Stored items:
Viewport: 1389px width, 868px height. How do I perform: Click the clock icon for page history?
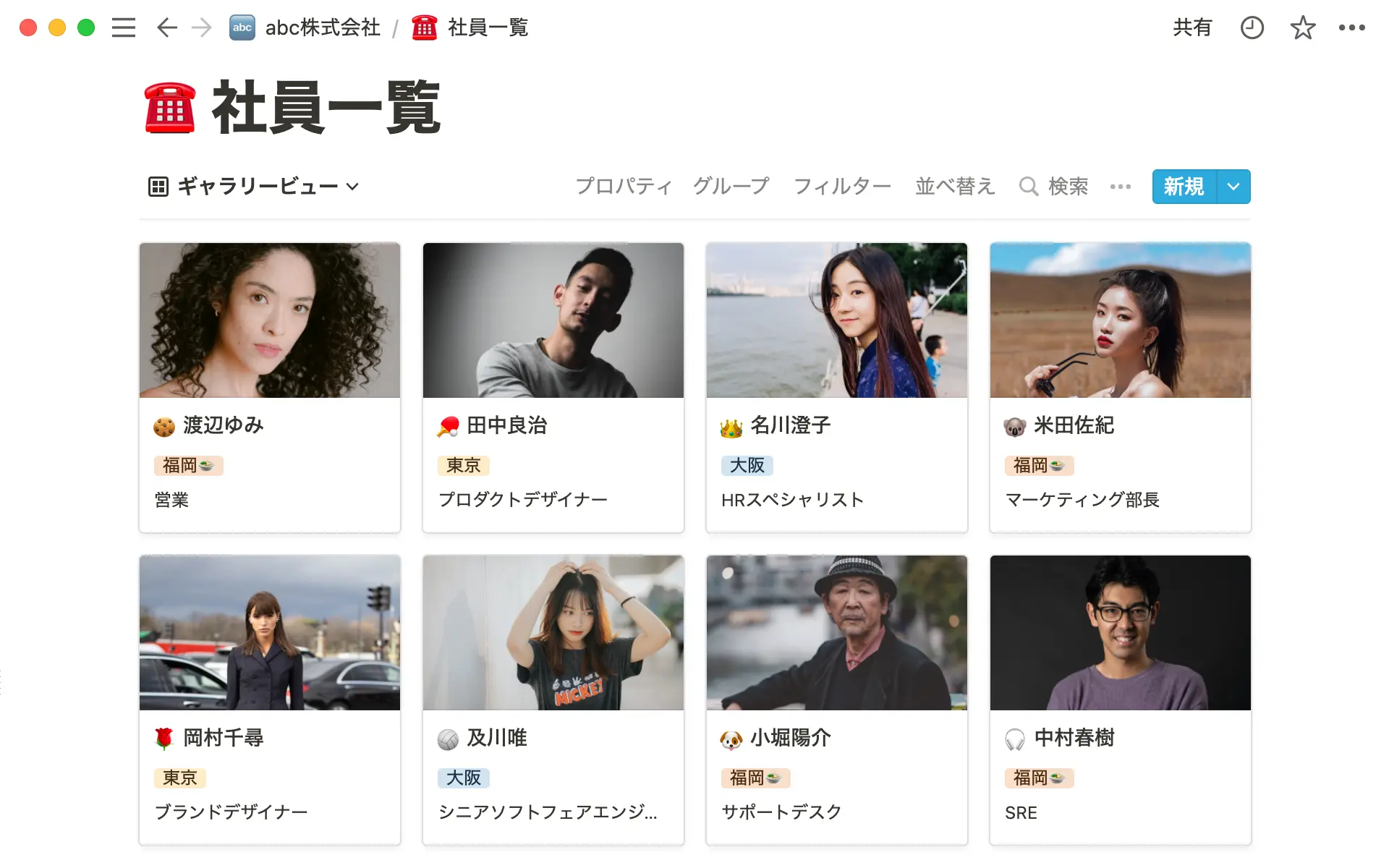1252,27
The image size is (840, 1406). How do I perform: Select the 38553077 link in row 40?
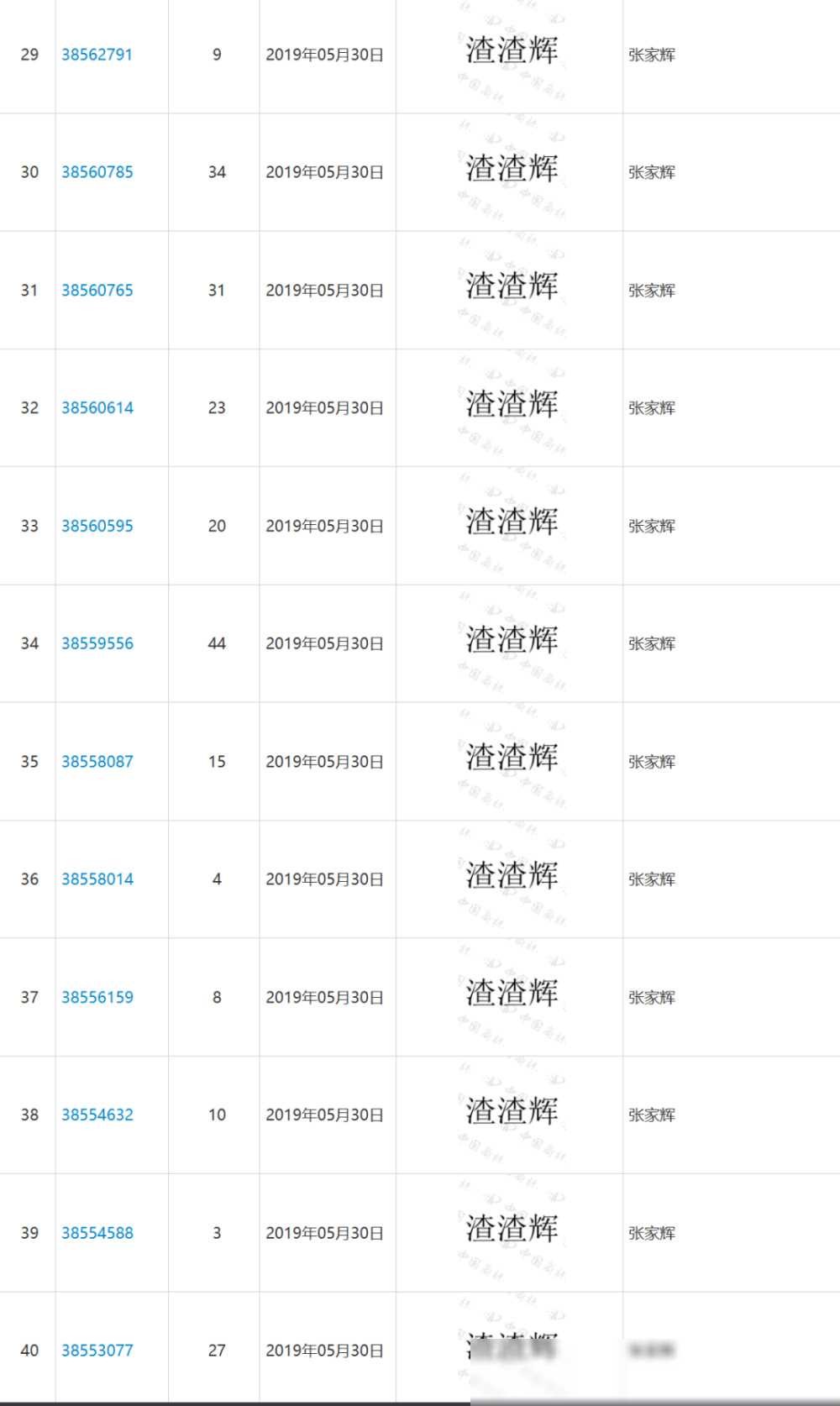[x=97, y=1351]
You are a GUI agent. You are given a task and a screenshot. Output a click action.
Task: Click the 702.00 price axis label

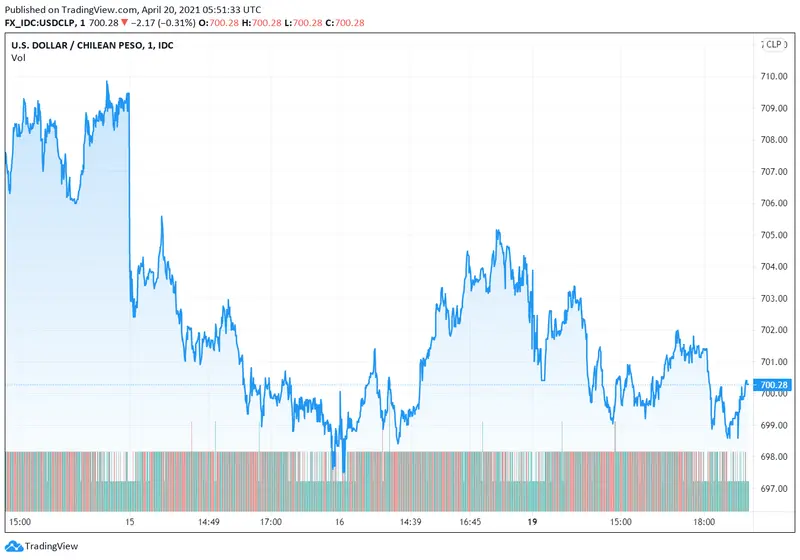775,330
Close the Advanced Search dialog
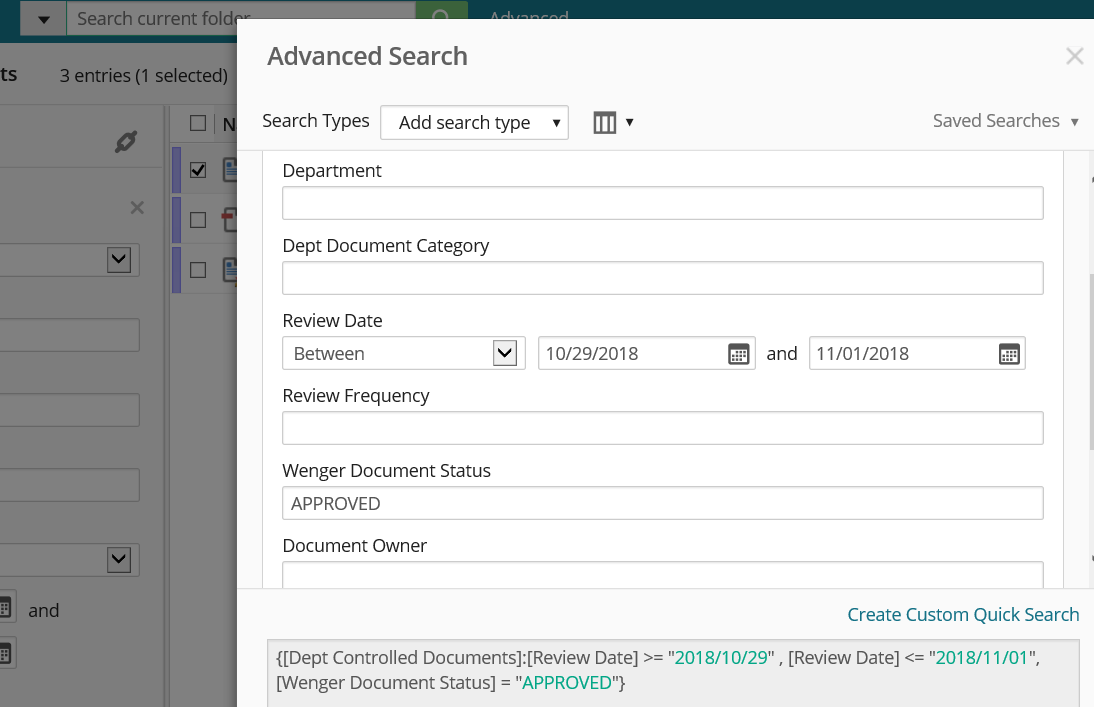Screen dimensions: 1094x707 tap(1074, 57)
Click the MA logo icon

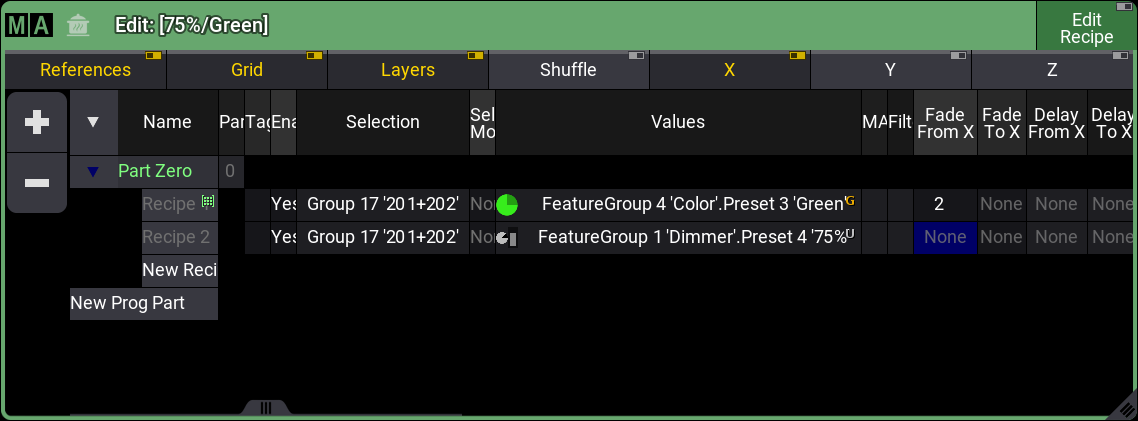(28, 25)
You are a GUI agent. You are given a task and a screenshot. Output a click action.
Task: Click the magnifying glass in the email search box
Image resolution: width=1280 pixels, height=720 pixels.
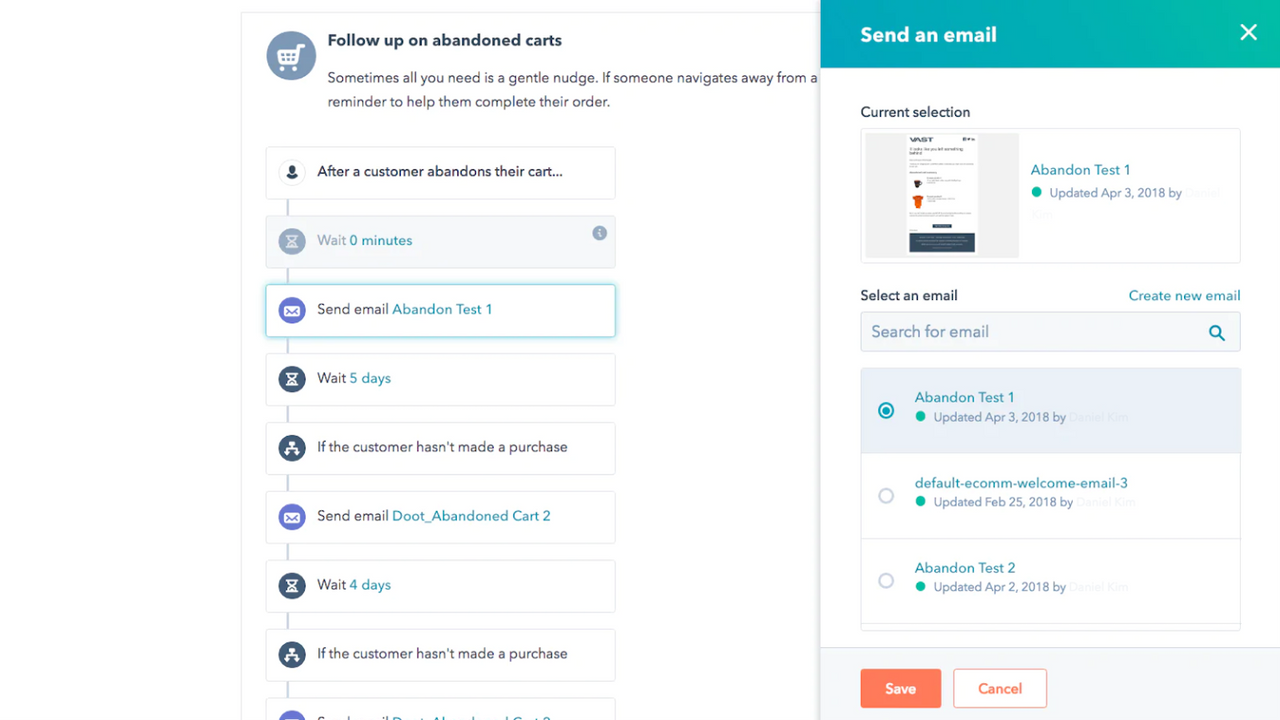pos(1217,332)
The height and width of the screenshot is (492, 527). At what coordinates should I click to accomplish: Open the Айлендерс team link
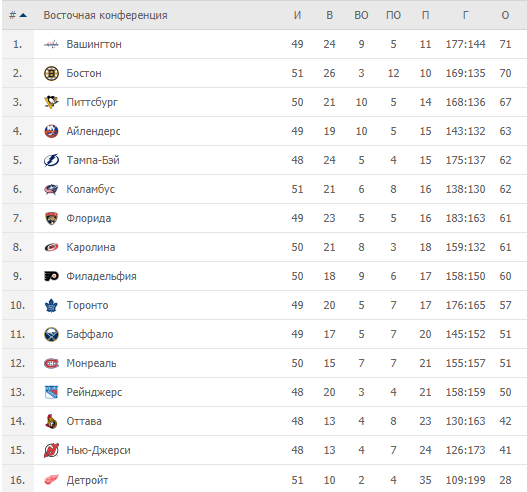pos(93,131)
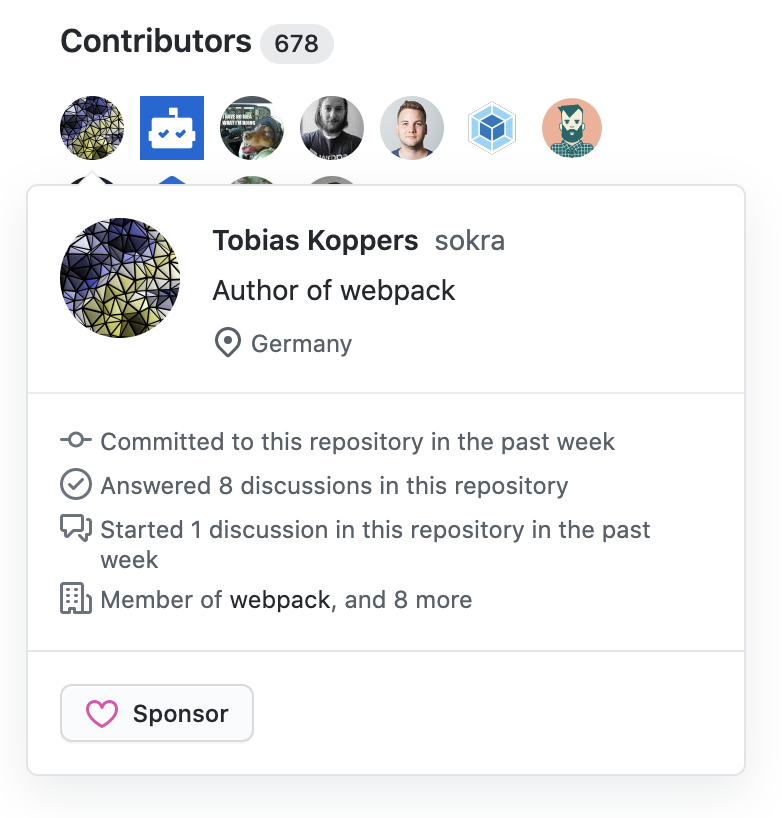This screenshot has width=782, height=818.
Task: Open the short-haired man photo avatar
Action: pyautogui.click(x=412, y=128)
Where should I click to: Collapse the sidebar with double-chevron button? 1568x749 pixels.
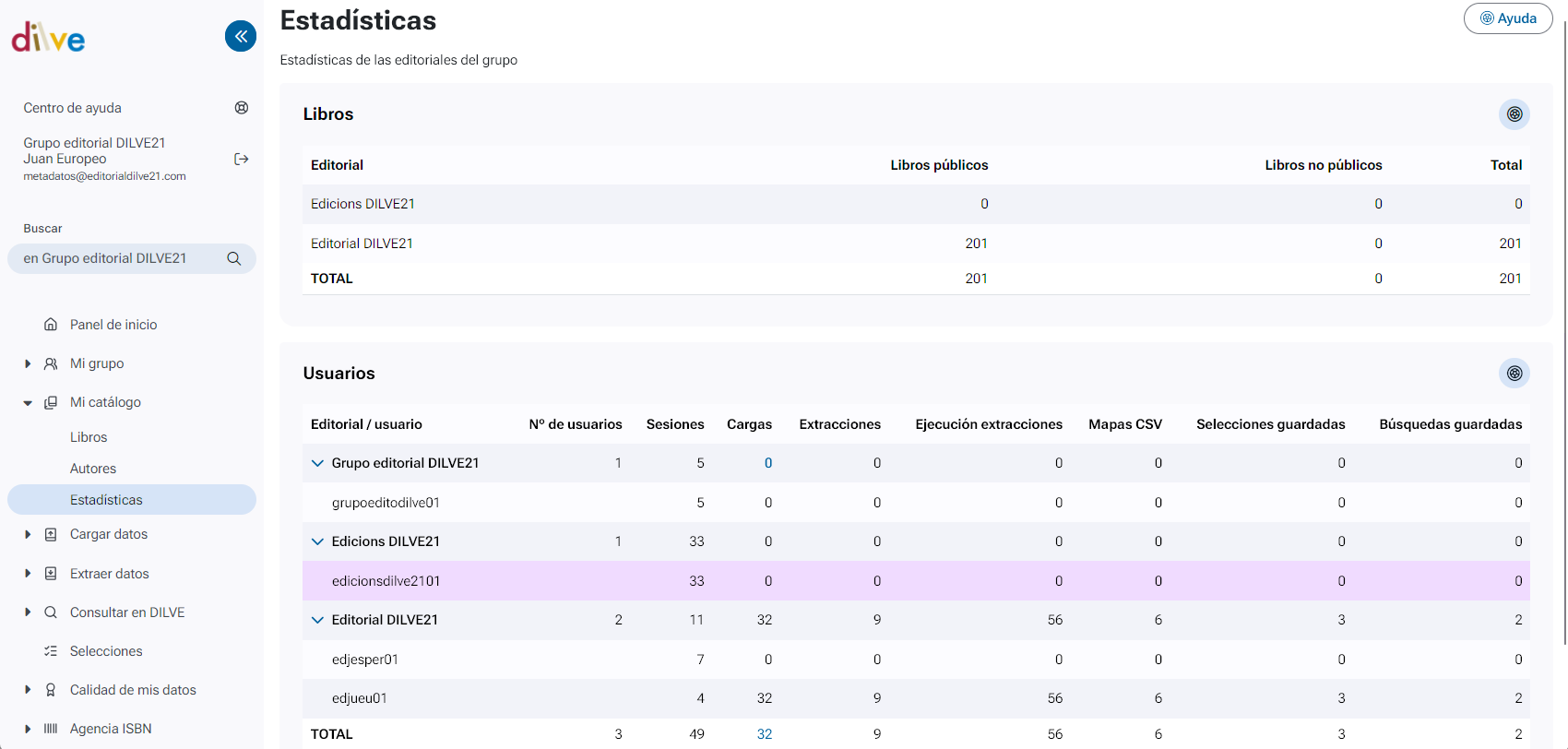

> **Prompt**
Please reproduce the lines exactly from the one containing "Click the MA logo icon" through the last line of the data above, and keep the pictures out.

> **Written answer**
Click the MA logo icon

(28, 25)
You are a GUI agent. You are given a task and a screenshot. Output a click action.
Task: Click the magnifying glass in the email search box
Image resolution: width=1280 pixels, height=720 pixels.
pos(1217,332)
The height and width of the screenshot is (492, 527). At what coordinates should I click to accomplish: Open the Айлендерс team link
pos(93,131)
This screenshot has width=782, height=818.
Task: Open the short-haired man photo avatar
Action: pyautogui.click(x=412, y=128)
Where should I click to: Collapse the sidebar with double-chevron button? 1568x749 pixels.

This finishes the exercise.